Night Points 2 + 3 = 5
Competition Total = 238

Stupid Scene: John Rhys-Davis tells me he wants a boat
Best Effect: Atmospheric Disturbances there were great flashes of Light and Sound all along the sky
Lucid Miss: the Yellow dog was a large dog like at least full size but it was also at least six feet long

Combo-Hypnogram
Day14Sleeps.png

obviously not much sleep last night  :smiley:  [3hrs 50min total sleep time]
hopefully I'll be super tired in an hour when I begin the first day of the last Weekend  :smiley: 
Saturday Morning Is my best chance most weeks  :smiley:   :smiley: 


@FireFlyMan Above: your total looks correct form last total, but your sub total seems a bit off  :smiley:  




> Fragments: 2 points
> Non-LD: 1 point
> WBTB: 2 points
> 
> Sub-Total: 3 points



he he  :smiley:

----------


## KarlaB18

Dry spells, dry spells everywhere! This competition was a slow one, couldn't get out of the dry spell gutter. Now I've actually lost track of what night I'm on, so the total points so far result at 44.0. If you want to check my sources; competition dreams have been from No. 296 onwards in my journal. What I can say is that tonight is my last chance to get a juicy dream to finish with (even if a good non-lucid will only get me one point  :Sad:  ) Well played everyone and may the best team win.

----------


## Nebulus

another dream about dark haired woman

https://www.dreamviews.com/blogs/neb...-thrown-84012/

----------


## RelicWraith

Got something today, if only by blind, dumb luck. I even tried a TOTM, but that didn't really pan out.

Spring Lucid Dream Competition - Day 15

Fragments: 1.5 points
WBTB: 2 points

LD1
First DILD: 10 points
Advanced Flight (Stratosphere flight): 10 points
Teleport (Stratosphere warp): 10 points
Element Manipulation (Gold Aura): 10 points

Sub-Total: 43.5 points
Competition Total: 440.5

----------


## oneironautics

14,15 thursday friday 
NLD 4 1/2

Total comp 31

----------


## dolphin

3 NLDs-3 points


*Spoiler* for _DILD_: 



I caught a false awakening.
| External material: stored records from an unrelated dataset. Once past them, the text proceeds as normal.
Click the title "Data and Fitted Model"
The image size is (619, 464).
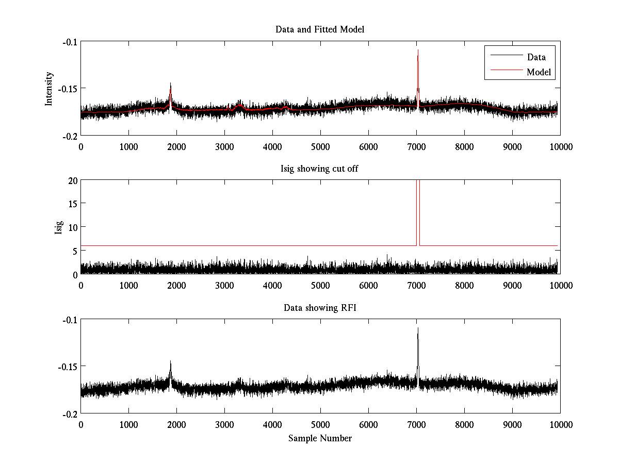(x=320, y=29)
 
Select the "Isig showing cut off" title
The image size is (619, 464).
(x=320, y=169)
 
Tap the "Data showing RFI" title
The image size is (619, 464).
(x=320, y=308)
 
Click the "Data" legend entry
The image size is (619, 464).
(x=536, y=57)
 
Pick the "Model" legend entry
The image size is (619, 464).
(x=539, y=72)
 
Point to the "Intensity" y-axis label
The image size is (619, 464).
(x=49, y=89)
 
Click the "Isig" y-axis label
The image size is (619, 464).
(x=58, y=227)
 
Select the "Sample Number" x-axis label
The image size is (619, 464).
(x=320, y=438)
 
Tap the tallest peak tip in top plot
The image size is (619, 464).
(x=418, y=50)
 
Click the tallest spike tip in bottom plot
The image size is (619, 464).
(x=418, y=328)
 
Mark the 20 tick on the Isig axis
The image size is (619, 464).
(x=71, y=180)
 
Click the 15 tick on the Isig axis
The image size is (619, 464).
(x=71, y=204)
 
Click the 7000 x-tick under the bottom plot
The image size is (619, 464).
(x=416, y=424)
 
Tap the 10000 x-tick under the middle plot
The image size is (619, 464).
(x=560, y=285)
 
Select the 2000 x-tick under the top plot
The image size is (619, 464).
(x=176, y=146)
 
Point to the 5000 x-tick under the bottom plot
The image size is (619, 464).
(x=320, y=424)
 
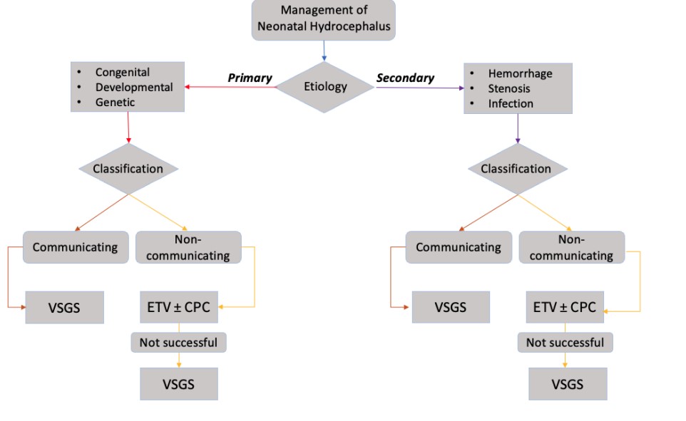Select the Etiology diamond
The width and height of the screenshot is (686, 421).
point(325,87)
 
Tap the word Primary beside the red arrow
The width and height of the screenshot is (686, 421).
point(250,78)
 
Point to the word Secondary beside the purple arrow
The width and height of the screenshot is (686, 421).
point(405,78)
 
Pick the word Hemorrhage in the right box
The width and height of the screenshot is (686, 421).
point(520,73)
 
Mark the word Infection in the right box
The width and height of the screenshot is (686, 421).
point(511,104)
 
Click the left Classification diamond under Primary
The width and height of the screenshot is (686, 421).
point(128,169)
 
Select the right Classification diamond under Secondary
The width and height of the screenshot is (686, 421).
point(516,169)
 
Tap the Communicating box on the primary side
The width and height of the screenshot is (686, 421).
point(75,248)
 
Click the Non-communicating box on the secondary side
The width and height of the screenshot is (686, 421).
point(571,248)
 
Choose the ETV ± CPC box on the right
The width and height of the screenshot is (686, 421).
point(565,308)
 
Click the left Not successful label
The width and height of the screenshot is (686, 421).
point(178,343)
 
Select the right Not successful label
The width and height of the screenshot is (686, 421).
point(565,343)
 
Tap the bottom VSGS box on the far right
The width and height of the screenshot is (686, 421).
point(567,384)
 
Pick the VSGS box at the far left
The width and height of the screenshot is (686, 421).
point(64,307)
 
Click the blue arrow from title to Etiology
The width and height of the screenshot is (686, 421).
point(324,50)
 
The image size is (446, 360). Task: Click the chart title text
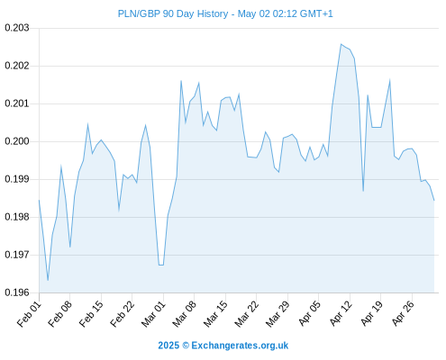(225, 14)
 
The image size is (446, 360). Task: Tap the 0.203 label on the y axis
(17, 28)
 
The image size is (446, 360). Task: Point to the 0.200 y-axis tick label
(17, 141)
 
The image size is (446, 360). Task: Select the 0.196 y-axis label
(17, 292)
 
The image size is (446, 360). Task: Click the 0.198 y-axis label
(17, 217)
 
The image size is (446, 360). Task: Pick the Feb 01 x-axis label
(29, 314)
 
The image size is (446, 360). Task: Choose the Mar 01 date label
(153, 314)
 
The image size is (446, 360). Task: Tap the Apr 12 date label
(341, 314)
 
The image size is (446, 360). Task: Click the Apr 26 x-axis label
(403, 314)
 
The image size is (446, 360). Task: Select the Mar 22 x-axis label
(247, 314)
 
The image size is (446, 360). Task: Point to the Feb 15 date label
(91, 314)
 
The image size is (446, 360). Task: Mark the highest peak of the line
(341, 44)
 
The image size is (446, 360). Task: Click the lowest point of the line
(48, 280)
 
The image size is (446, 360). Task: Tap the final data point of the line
(434, 200)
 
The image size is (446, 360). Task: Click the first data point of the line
(39, 200)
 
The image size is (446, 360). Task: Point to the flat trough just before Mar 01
(161, 265)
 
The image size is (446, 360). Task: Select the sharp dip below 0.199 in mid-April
(363, 191)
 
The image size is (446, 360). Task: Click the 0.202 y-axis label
(17, 66)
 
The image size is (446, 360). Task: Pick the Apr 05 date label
(309, 314)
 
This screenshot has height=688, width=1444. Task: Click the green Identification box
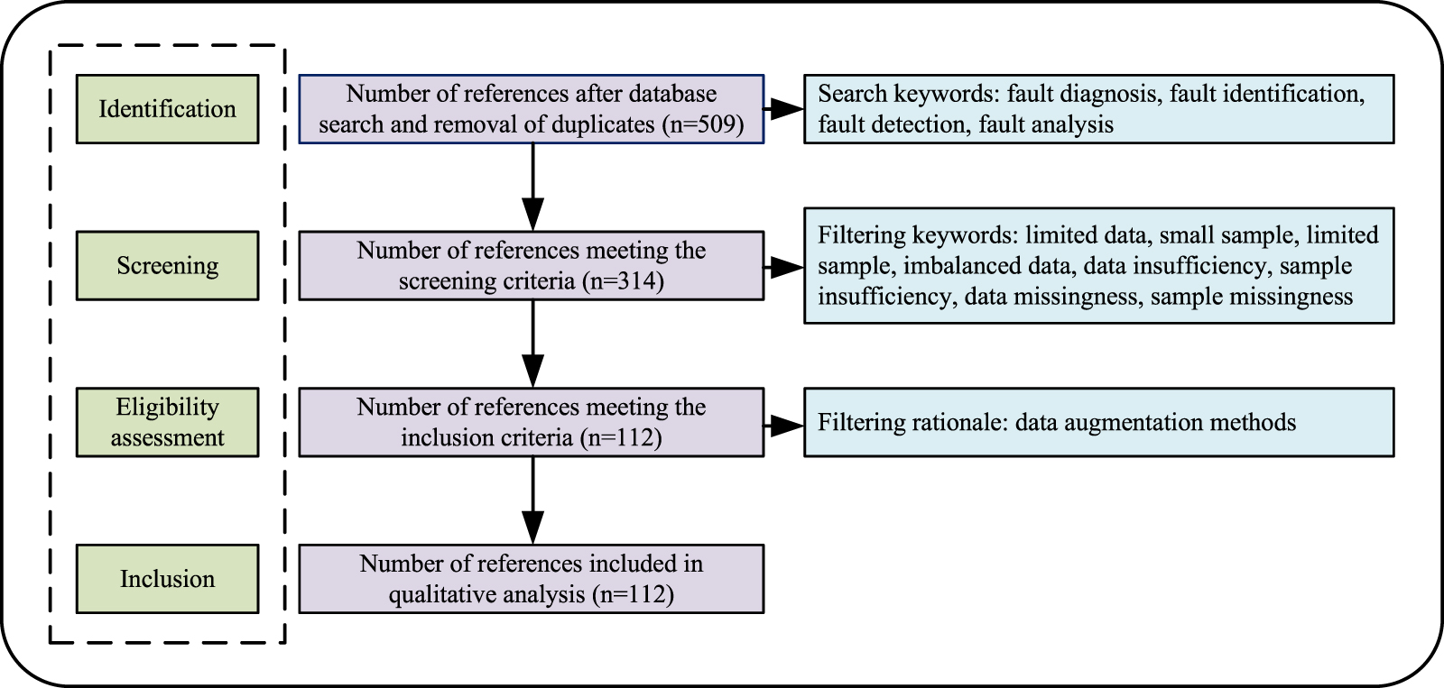click(x=167, y=109)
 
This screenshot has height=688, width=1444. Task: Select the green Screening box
click(x=167, y=266)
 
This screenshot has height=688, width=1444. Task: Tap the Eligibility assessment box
click(x=167, y=422)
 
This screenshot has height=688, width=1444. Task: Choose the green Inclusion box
click(x=167, y=579)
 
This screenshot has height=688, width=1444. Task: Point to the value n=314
click(x=624, y=281)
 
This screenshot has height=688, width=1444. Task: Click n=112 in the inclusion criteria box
click(x=622, y=438)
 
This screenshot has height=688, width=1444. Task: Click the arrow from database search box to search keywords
click(x=784, y=109)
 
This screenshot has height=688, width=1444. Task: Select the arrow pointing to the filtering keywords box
click(x=784, y=266)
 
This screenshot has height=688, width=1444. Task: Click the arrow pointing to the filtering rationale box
click(x=784, y=423)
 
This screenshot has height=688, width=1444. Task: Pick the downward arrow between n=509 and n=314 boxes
click(x=533, y=189)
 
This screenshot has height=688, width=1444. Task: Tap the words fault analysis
click(x=1046, y=124)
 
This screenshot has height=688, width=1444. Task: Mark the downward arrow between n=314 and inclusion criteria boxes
click(x=533, y=346)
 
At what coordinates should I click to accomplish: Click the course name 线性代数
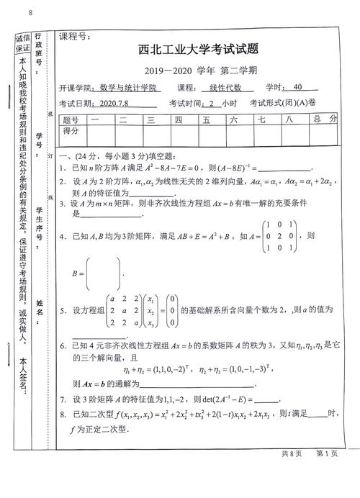235,87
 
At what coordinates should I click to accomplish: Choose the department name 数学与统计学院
128,88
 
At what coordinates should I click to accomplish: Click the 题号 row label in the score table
71,119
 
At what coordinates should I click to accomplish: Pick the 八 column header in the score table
289,119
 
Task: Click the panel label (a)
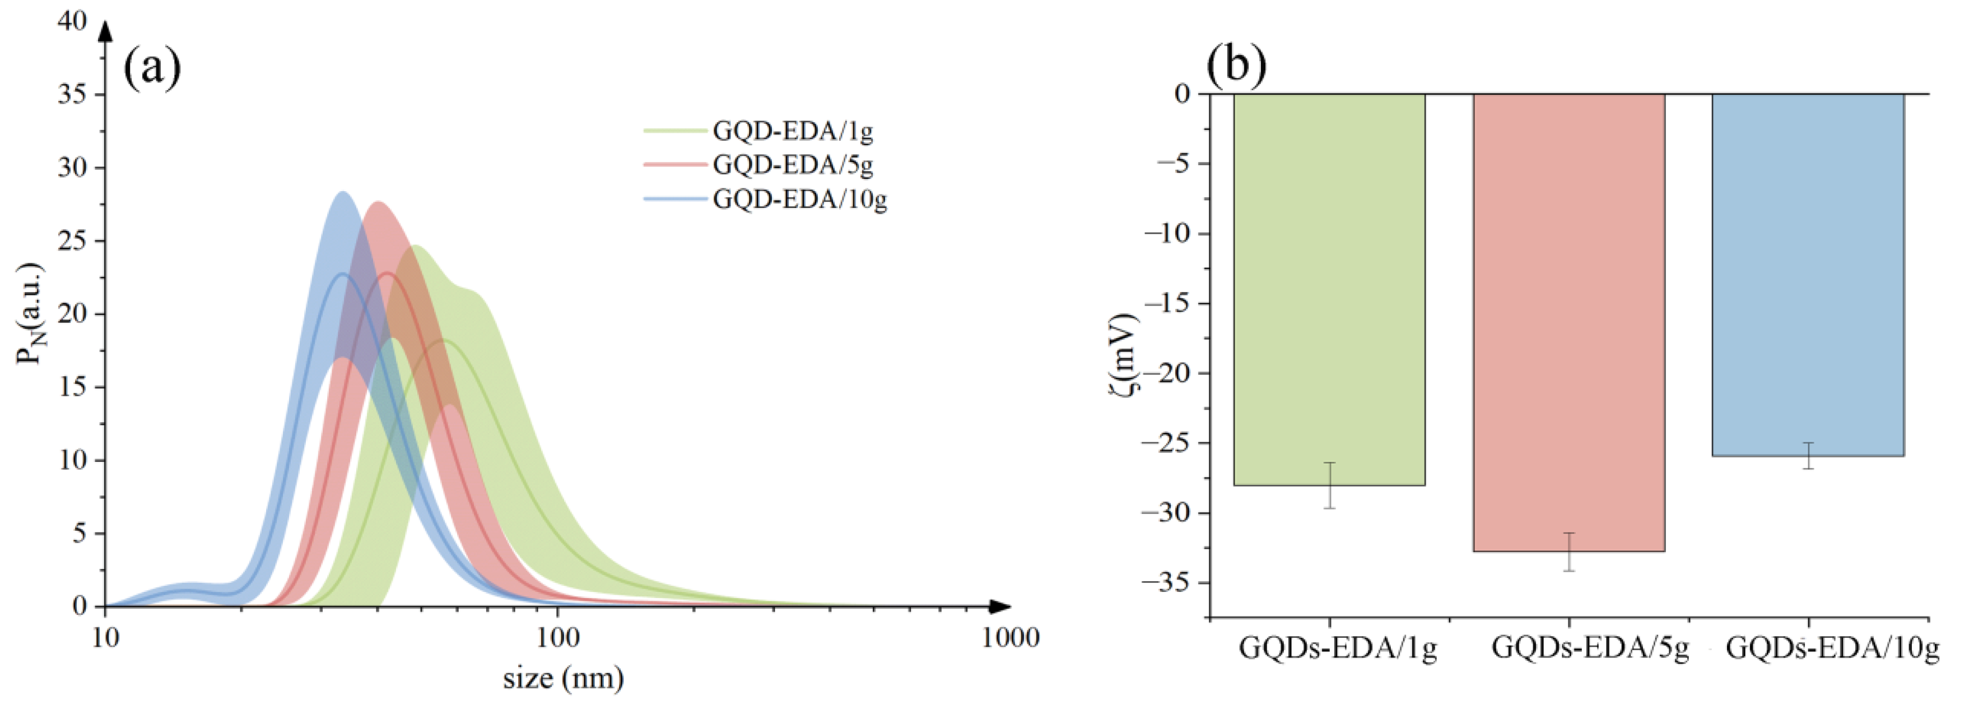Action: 152,68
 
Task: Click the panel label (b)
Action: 1236,64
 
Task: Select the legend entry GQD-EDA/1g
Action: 793,131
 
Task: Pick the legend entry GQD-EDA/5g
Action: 793,164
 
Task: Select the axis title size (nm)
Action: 564,678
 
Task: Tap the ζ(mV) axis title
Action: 1124,353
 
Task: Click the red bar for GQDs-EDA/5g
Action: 1569,321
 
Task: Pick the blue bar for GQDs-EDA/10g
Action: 1808,275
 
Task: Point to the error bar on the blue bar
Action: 1808,455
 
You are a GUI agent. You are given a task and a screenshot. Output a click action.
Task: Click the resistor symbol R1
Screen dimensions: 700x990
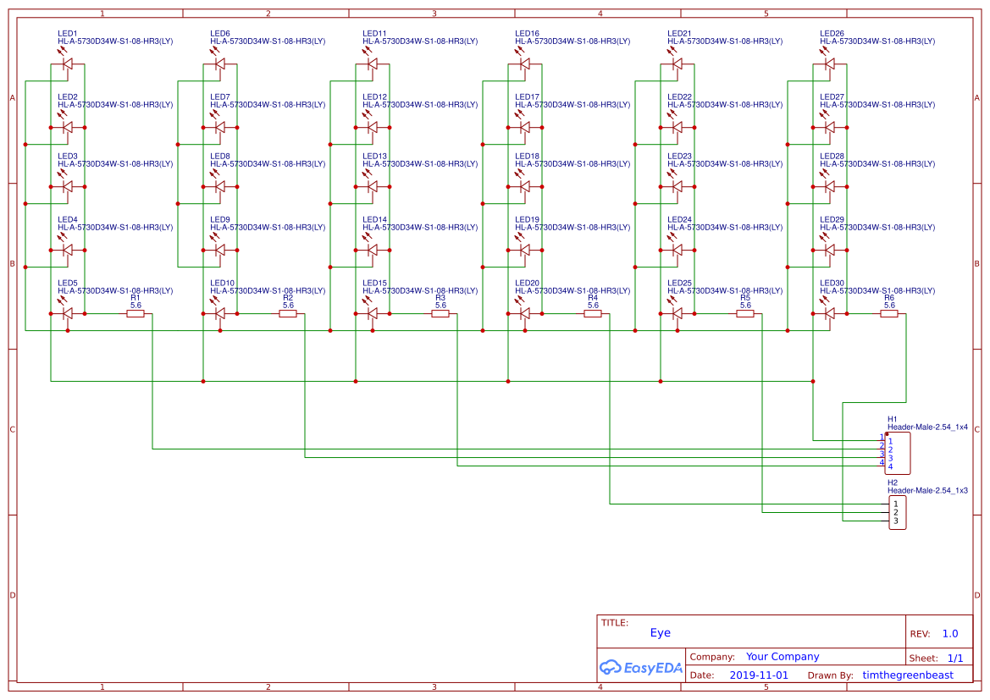(136, 314)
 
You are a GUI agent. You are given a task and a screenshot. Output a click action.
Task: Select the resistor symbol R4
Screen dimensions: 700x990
(593, 314)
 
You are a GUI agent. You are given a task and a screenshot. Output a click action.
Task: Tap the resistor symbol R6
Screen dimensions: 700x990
(889, 314)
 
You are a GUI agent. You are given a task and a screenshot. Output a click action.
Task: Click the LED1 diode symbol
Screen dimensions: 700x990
(68, 63)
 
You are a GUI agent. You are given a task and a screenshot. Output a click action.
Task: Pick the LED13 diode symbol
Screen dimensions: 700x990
(373, 186)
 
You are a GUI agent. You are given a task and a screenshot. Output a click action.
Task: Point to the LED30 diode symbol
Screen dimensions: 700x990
(830, 313)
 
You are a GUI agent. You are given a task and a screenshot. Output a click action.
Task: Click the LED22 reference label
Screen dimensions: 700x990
(679, 96)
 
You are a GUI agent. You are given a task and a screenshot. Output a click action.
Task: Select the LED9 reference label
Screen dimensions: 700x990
(219, 219)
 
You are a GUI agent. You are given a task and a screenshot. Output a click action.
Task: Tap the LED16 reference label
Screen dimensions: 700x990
(527, 33)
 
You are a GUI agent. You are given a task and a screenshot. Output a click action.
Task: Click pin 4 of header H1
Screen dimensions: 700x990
(889, 466)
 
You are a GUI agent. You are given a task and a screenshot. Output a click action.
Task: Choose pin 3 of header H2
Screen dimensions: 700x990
(895, 521)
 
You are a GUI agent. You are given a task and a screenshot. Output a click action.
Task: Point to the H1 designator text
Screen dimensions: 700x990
(892, 419)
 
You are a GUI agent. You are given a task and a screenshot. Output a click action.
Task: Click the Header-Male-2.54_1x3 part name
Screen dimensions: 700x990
(927, 490)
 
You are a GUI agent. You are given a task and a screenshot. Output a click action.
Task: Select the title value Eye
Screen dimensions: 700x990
(660, 632)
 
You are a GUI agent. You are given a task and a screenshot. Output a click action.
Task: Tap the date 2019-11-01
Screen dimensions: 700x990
(758, 675)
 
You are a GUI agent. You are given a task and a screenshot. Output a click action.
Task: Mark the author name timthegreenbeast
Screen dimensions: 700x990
(907, 675)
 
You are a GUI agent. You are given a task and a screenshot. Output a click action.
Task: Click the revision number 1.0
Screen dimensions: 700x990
(950, 633)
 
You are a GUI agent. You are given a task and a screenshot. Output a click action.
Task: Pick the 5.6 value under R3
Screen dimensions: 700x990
(440, 305)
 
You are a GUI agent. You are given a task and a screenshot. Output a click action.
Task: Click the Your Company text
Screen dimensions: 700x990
(782, 656)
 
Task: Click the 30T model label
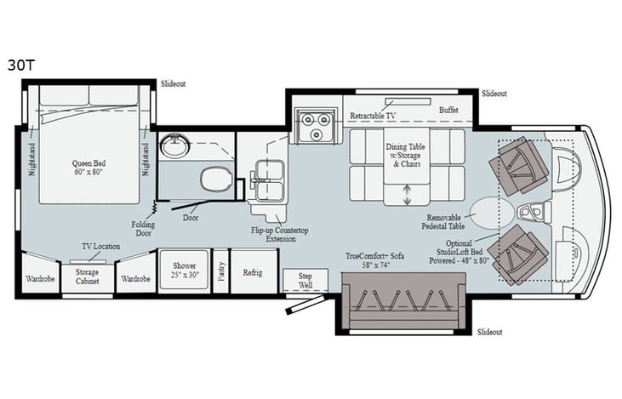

I noticed a little dog and hoped it wouldn't follow me around. I jumped through the floor into a void in an effort to teleport someplace underwater. I felt water around me and I ended up teleporting to an underwater cavern. The dog followed me and bit down on my hand. I summoned a great white shark with the intention to feed the dog to it. I poked the sharks eye with the dog in an effort to get it interested. I don't remember the fate of the dog.




DILD-10 points
teleport-10 points
3rd of 3 step tasks-15 points
advanced summon-10 points
dc interaction-2 points

night total-50 points
competition total-239 points

----------


## OneMoreDreamer

Night 15: 1 point

One more night left! Good luck everyone!  ::biggrin::

----------


## cooleymd

Day 15 30th 8pm - 31st 8pm

+2 WBTB

+9 Non-Lucid Dreams
12:40a Bee Infestation / Refit Windows & Doors / Building Collapse
_2:20a Young at a School for Magic / Telekenesis / Curricula Complaints / Floors Wrong Materials / Slipping / Using Dog to Attempt to Scratch texture Floor
_3:35a House (too clean) / Blasts of Air from Windows / Things Flying everwhere / Limo with 10 Doors / Dead Relatives
_4:15a Bicycle / Agruments / Weapons
_8:20a Scott Bakula Going to Jump off Cliff to Hanglide / Strange Staircase / Strange Overhead Suspended Pully System / Inflated Twisted Obstructions / Complaining Technicians
_9:00a Lots of People / Talk of Dreams / Seeing Dreams on Screen / Offended Viewers / Questions
10:00a Freind in Store / Eating Jelly Bellies / Waiting at Front / Naked Girl / Helicopter
10:30a Shooting Strange Weapons / Examine Evicence / High School Stadium
11:55p Wizard Vs Dragon / Increase Endurance Focus / Party with Strange Rules / Giant Creatures / Huge Tower With Energy Shield / Wiring Control System / 2nd Tower / Shaky Ramp / Freeway

Night Total 2 + 9 = 11
Competition Total = 249

Best Foods: Jelly-Belly in Store / Mint Creame at the Strange Party
Best Effect: on the Dream Screen there were people who were watching the Dream who were also being depicted in the dream, and they were offended at what they saw.
Best Moment: The naked girl walks past the line to the front of the store where I am waiting, I look at her she realized she was naked and someone told her to go back to the dressing room, when she turned, even tho she had no bottoms from the front, she was wearing bottoms from the back (tho the thin fabric covering her rear was a bit transparent)
Stupid Miss: Im performing Telekenisis as I apply at a magic school
Stupid Moment: The Shaky Ramp that was being built near the Energy towers had no supports below it and yet the fools building it were building more layers above, I finally convinced them to flee the thing So I could begin to shore it up from the bottom

Hypnograms (looks like I slept thru a few dreams, hope I'm not too well rested to sleep all night tonight and into tomorrow thru to the end)
Day15Sleep1.png

Day15Sleep2.png

Hopefully I will get lucid on the last day, I'm sure I'll dream more about configuring things, as I've just found out that my network I'm configuring here with multiple routers won't support seamless roaming  :Sad:  oh well at least I'll be able to connect on nine different channels manually and my wired network is cascaded just fine  :smiley: .  I notice a lot of connections to the waking world, like the bees (I was hand pollinating my flowers when I saw one on my tree helping me the other day), and the quest appearance by Scott Bakula, since I have been watching Enterprise.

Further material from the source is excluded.